### Provided data
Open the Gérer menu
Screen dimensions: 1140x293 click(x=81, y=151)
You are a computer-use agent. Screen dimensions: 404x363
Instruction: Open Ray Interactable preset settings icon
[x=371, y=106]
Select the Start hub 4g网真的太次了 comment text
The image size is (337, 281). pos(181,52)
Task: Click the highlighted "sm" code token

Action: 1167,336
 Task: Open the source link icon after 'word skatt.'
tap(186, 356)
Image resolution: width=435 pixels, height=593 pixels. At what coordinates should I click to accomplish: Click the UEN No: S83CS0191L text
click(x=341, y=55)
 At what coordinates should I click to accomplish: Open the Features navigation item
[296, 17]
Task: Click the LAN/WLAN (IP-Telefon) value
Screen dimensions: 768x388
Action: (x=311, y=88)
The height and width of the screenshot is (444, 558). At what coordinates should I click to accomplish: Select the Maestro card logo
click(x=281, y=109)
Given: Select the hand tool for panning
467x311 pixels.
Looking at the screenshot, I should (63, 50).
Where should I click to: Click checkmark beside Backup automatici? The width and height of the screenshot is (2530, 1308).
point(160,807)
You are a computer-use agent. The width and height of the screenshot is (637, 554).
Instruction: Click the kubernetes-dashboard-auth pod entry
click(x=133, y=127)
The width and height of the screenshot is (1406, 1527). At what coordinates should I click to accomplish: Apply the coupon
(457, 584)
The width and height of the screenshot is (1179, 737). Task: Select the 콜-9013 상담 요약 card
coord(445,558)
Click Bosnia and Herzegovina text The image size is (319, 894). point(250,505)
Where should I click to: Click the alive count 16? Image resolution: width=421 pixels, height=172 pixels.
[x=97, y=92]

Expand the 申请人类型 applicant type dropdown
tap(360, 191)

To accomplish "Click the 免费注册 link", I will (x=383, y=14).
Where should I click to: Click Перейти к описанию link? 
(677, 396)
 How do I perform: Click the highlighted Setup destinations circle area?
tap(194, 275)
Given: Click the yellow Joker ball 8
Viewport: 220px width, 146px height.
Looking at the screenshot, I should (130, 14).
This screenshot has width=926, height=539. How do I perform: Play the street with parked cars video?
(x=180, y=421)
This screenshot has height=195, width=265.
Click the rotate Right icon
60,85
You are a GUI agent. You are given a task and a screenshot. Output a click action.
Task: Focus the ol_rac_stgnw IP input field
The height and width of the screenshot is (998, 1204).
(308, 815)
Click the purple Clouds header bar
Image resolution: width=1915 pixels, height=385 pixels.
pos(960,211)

### What you should do
Could you copy out every line in the listing where the word "agent" appears?

### Problem solution
You are a computer-use agent. Screen dimensions: 404x363
You are a computer-use agent. The width and height of the screenshot is (637, 554).
You are a GUI agent. You are given a task and a screenshot. Output a click action.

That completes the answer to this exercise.